I’m a proponent of book store traveling (travel where bookstores are the first target). Two Half Price Books and a quality independent used books store yielded what will be the first of many acquisition posts of worthy SF.
Who could resist a $5 signed copy of Spinrad’s masterpiece Bug Jack Barron (1967)? Or a normally pricey edition of Naomi Mitchison’s Memoirs of a Spacewoman (1962) for $2? And some Vonnegut, Jr. and a quality anthology containing the best of New Worlds….
1. Bug Jack Barron, Norman Spinrad (serialized 1967)
(Alex Gnidziejko’s cover for the 1969 edition)
From the back cover: “POWER PLAY. The lines of power are tangled in a future America threatened by a conspiracy of evil. Politics, communications, sex, love—all are sources of power, all are tools for the maniacal ambitions of one man of vast wealth, Benedict Howards. Opposing Howards is Jack Barron, who has incalculable power of his own—but who first must learn how to use it…”
2. Best SF Stories from New Worlds 3, ed. Michael Moorcock (1968)
(Uncredited cover for the 1968 edition)
From the back cover of the 1970 edition: “Michael Moorcock’s New Worlds is recognized by many as the most dynamic SF magazine in the world today. Here is a vigorous, trail-blazing magazine whose writers cary you on voyages into the unknown—voyages which are original, disturbing and above all different […].”

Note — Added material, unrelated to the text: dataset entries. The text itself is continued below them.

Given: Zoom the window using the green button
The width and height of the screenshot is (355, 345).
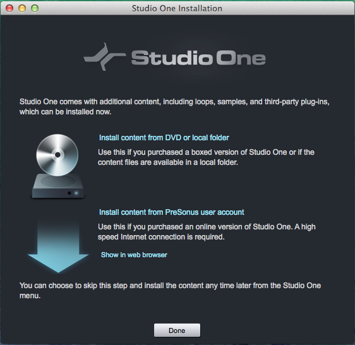Looking at the screenshot, I should (x=35, y=8).
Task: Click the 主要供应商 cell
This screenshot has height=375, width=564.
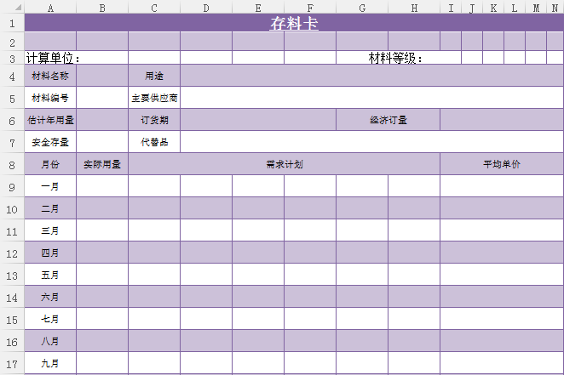Action: coord(154,98)
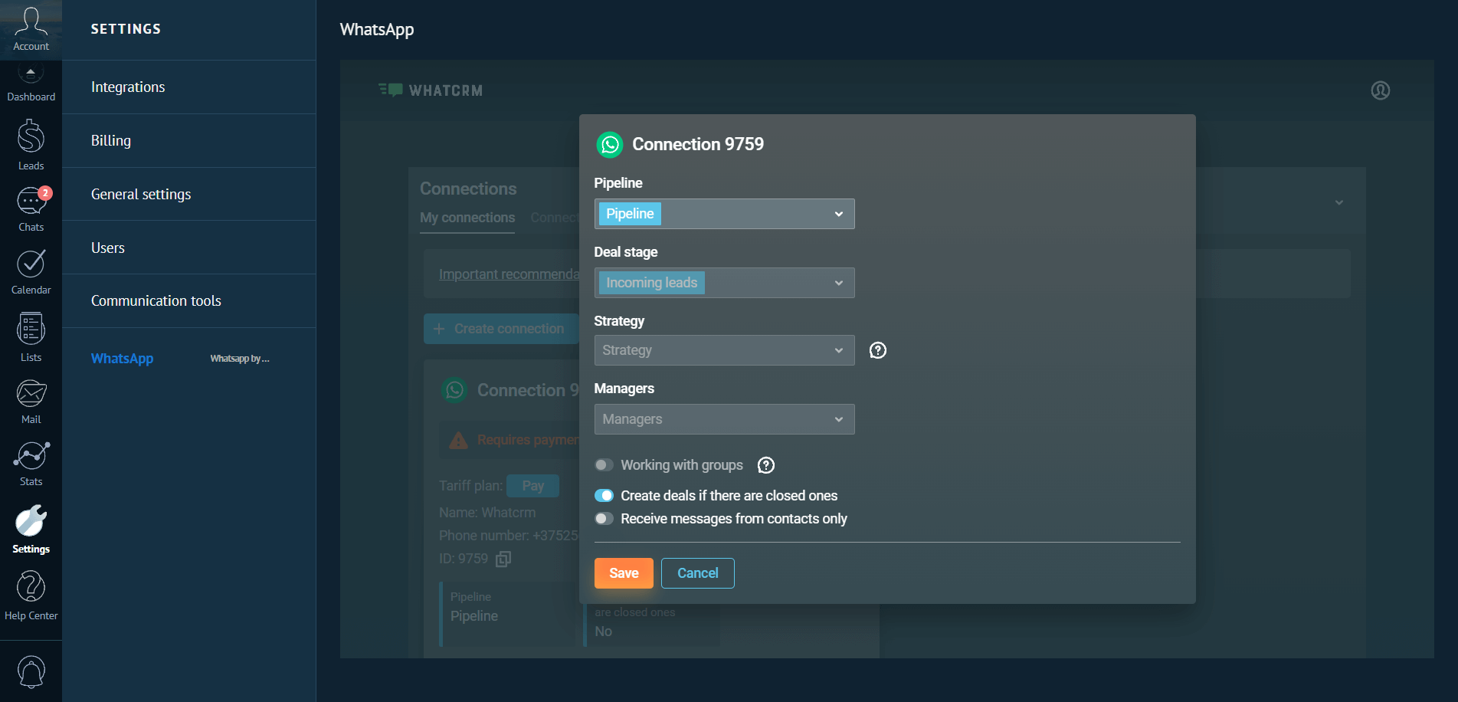Open the Help Center
The height and width of the screenshot is (702, 1458).
pyautogui.click(x=31, y=595)
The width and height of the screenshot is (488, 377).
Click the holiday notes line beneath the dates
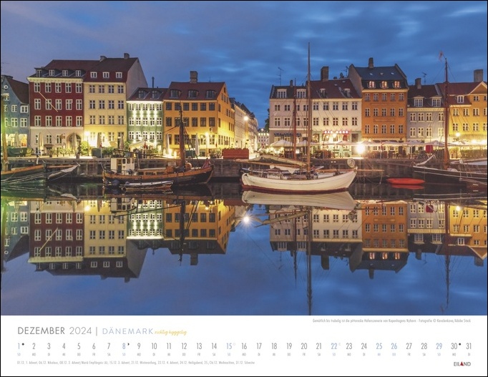(136, 363)
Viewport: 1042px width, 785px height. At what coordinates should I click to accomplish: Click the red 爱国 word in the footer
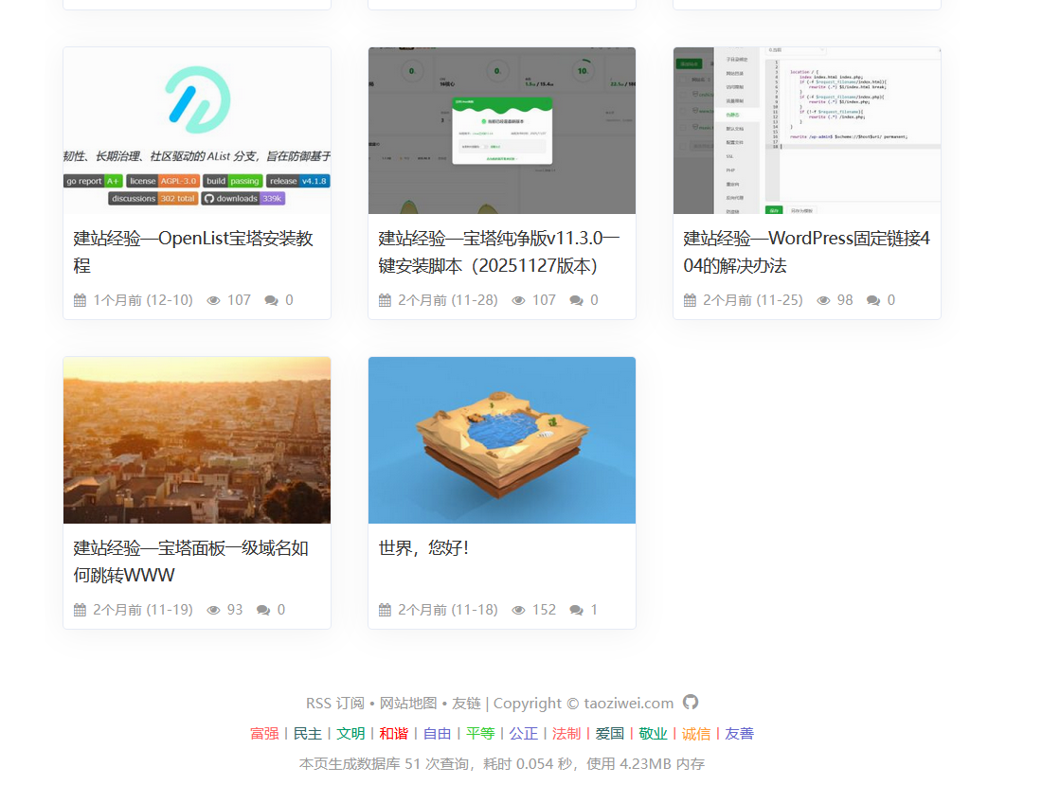pyautogui.click(x=609, y=733)
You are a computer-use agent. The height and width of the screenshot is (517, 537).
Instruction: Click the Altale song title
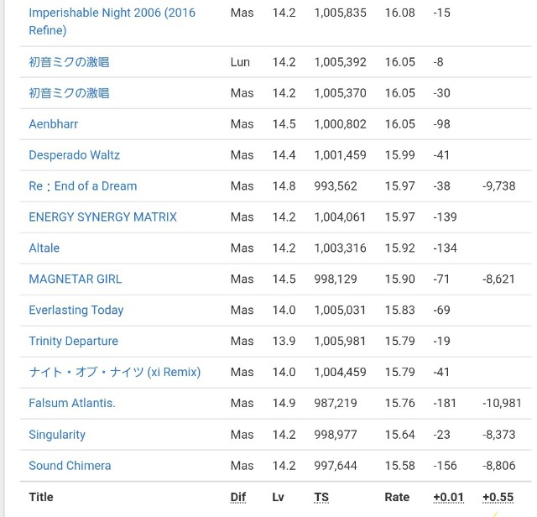coord(44,248)
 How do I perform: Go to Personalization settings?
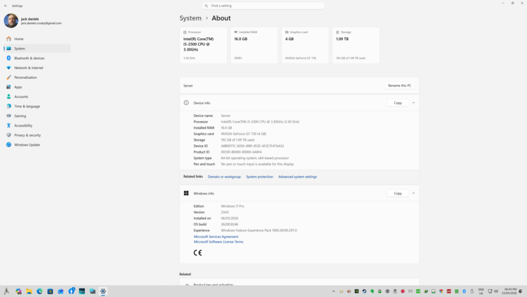click(25, 77)
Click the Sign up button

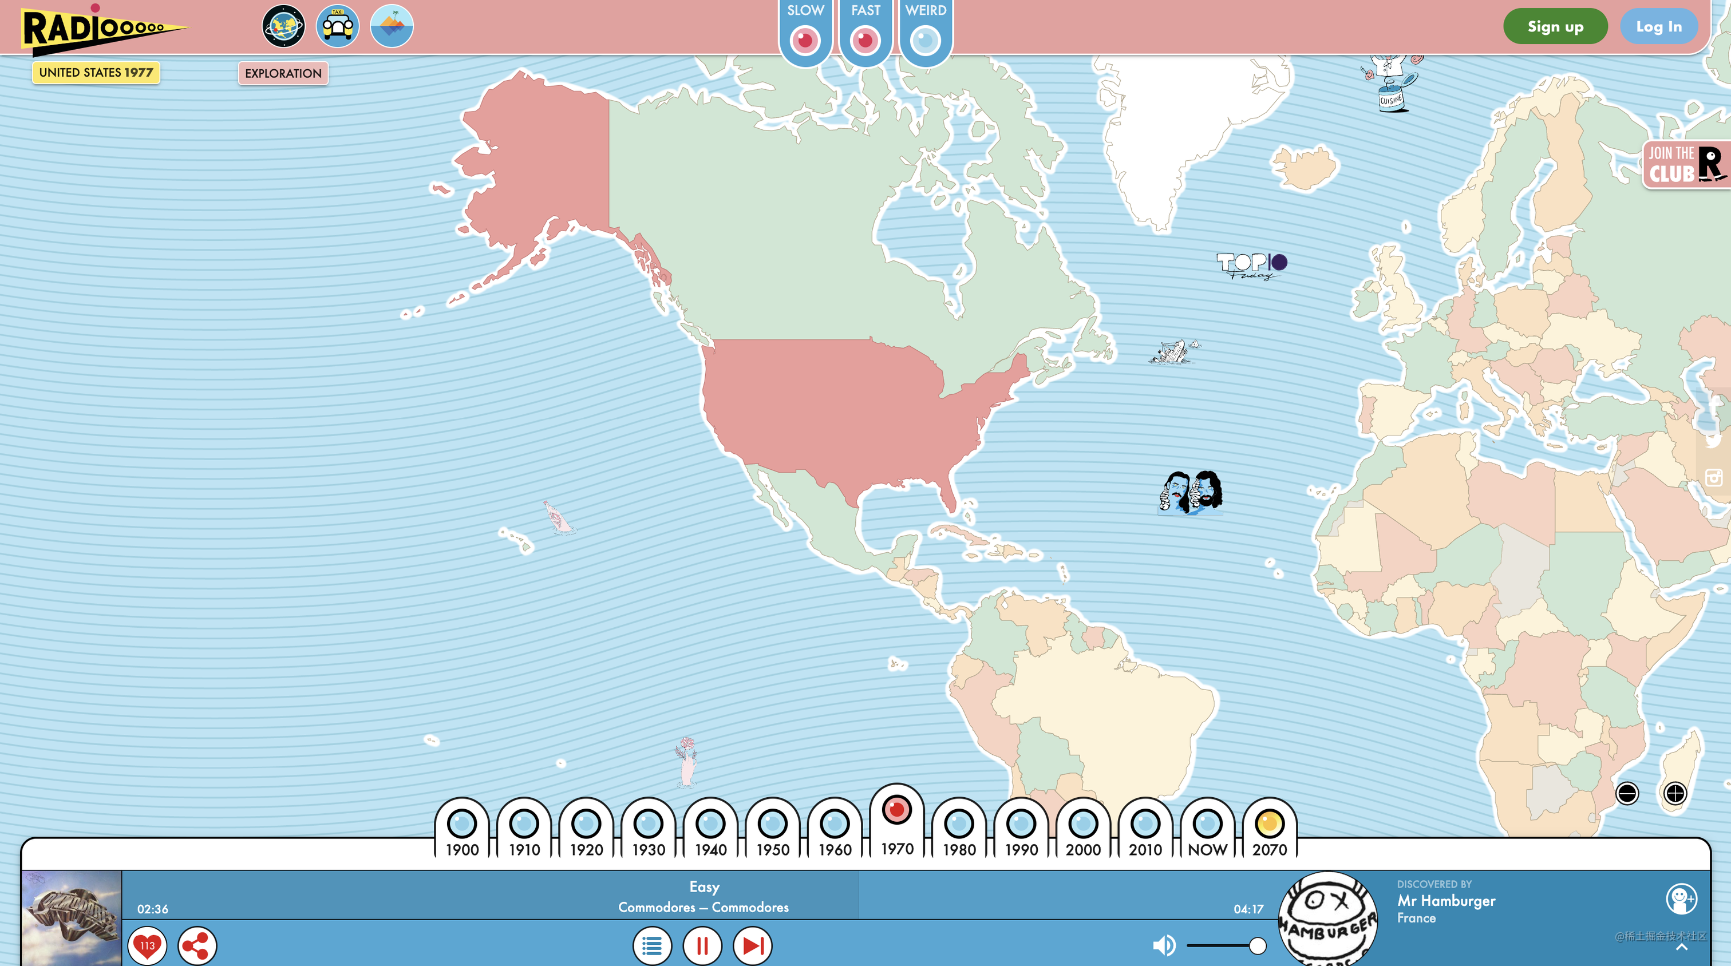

3. Memoirs of a Spacewoman, Naomi Mitchison (1962) (MY REVIEW)
(Vincent Di Fate’s cover for the 1973 edition)
From the back cover: “SPACETALK. Establishing communications with aliens has its extraordinary hazards. Imagine negotiating with the intellectual super-centipedes who enjoy nothing so much as a feast of warm-blooded mammals! Or mediating between sentient, innocent caterpillars being bullied telepathically by butterflies. Naomi Mitchison has created a contemporary classic of imaginative fiction in this thoughtful and adventurous explorations of man’s future in a complex universe.”
4. The Sirens of Titan, Kurt Vonnegut, Jr. (1959)
(Richard Powers’ cover for the 1959 edition)
From the back cover of a later edition: “Why should the richest, most depraved man in America blast off in his private spaceship for parts unknown with the one beautiful woman capable of resisting him? What bizarre design lay behind the Martians’ strange invasion of Earth? How can Salo, shipwrecked envoy from Tralfamador, complete his vital mission? When does a novel shaped by the techniques of science fiction become a major literary breakthrough? The Sirensof Titan provides the answers—in a dazzling display of the prophetic vision and audacious artistry of Kurt Vonnegut, Jr.”